FRIDAY, Aug. 12, 2022 (HealthDay News) — Limiting access to non-vitamin K antagonist oral anticoagulants (NOACs) may exacerbate underuse of anticoagulants and increase the risk for adverse health outcomes, such as stroke, among patients with newly diagnosed atrial fibrillation, according to a study published online Aug. 4 in the American Journal of Managed Care.
Bo Zhou, Ph.D., from University of Southern California in Los Angeles, and colleagues identified a sample of Medicare beneficiaries with an incident diagnosis of atrial fibrillation (2011 to 2015) and followed them through 2016 or death. Anticoagulant use and health outcomes were compared by Medicare Part D plan coverage of NOACs.
The researchers found that beneficiaries enrolled in Part D plans that restricted access to NOACs had a lower probability of NOAC use, worse adherence conditional on NOAC use, and longer delays in filling an initial prescription within 30 days of atrial fibrillation diagnosis. Restricted plans were also associated with a higher aggregate risk for mortality, stroke, and transient ischemic attack (adjusted hazard ratio, 1.098).

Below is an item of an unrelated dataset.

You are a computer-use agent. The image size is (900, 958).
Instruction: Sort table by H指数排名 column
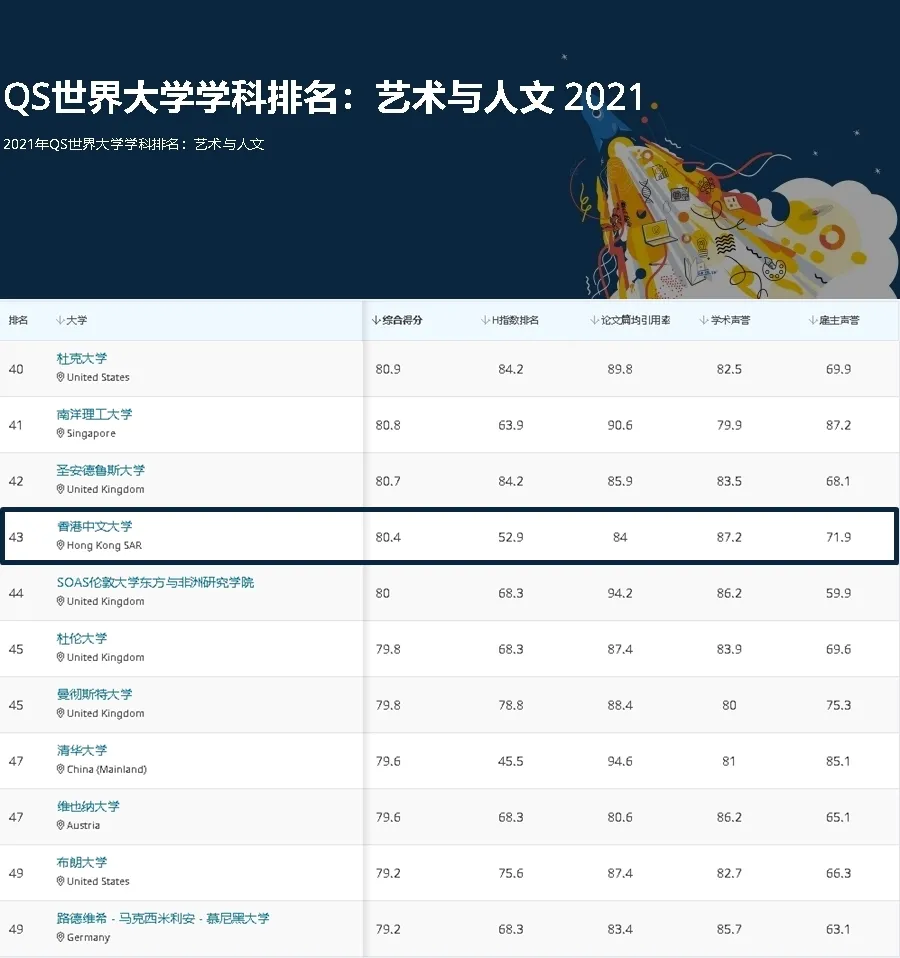[x=509, y=321]
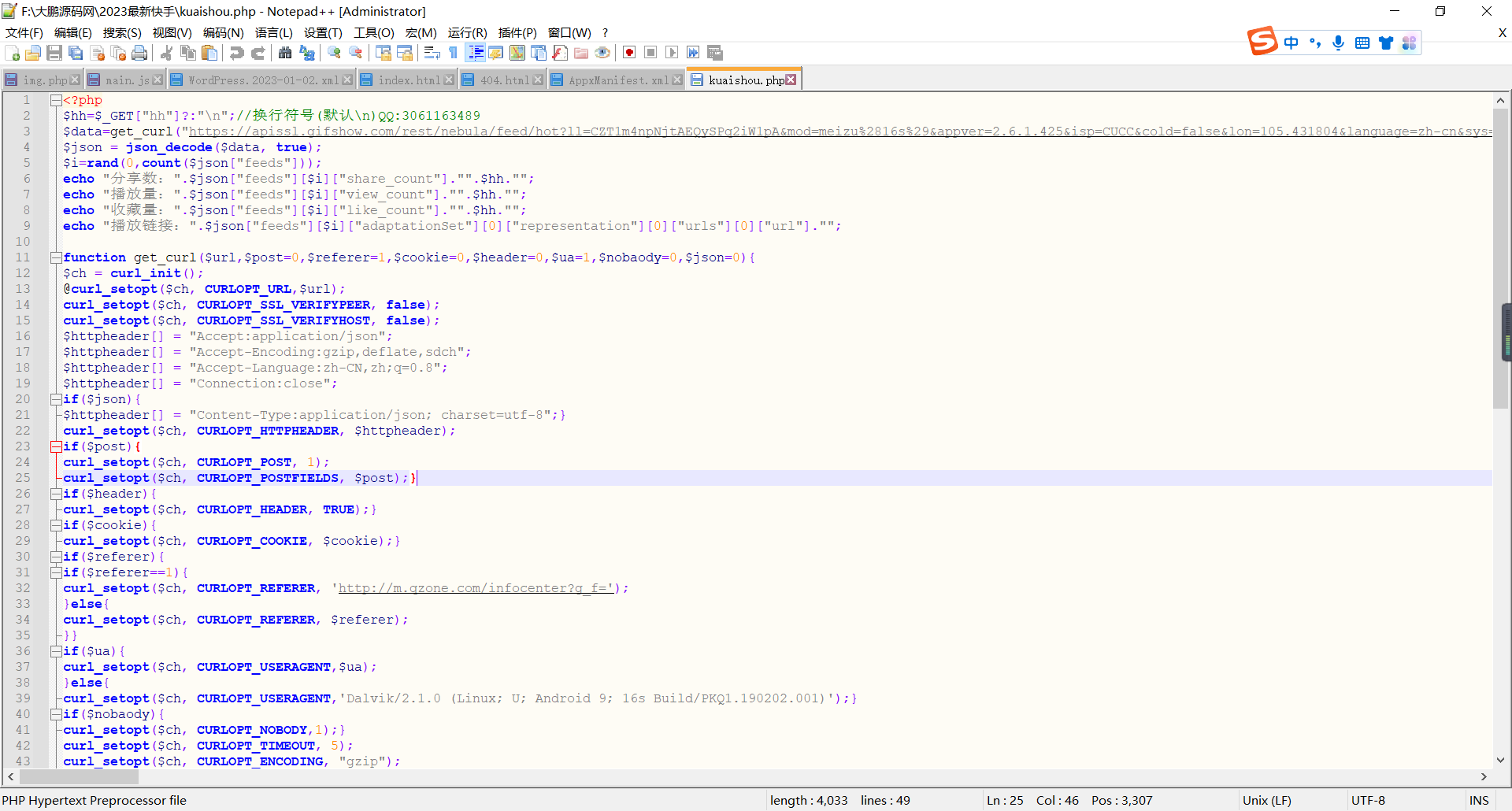
Task: Open the 插件(P) plugins menu
Action: click(517, 32)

“Insurers’ efforts to control health spending increasingly rely on restricting access to high-cost therapies. In the case of NOACs, these policies may be penny wise and pound foolish,” a coauthor said in a statement. “All pharmacy benefit managers and Medicare Part D plans need to continuously review their formulary policies to make sure that patients have timely access to effective medications.”
One author disclosed financial ties to the biotechnology industry.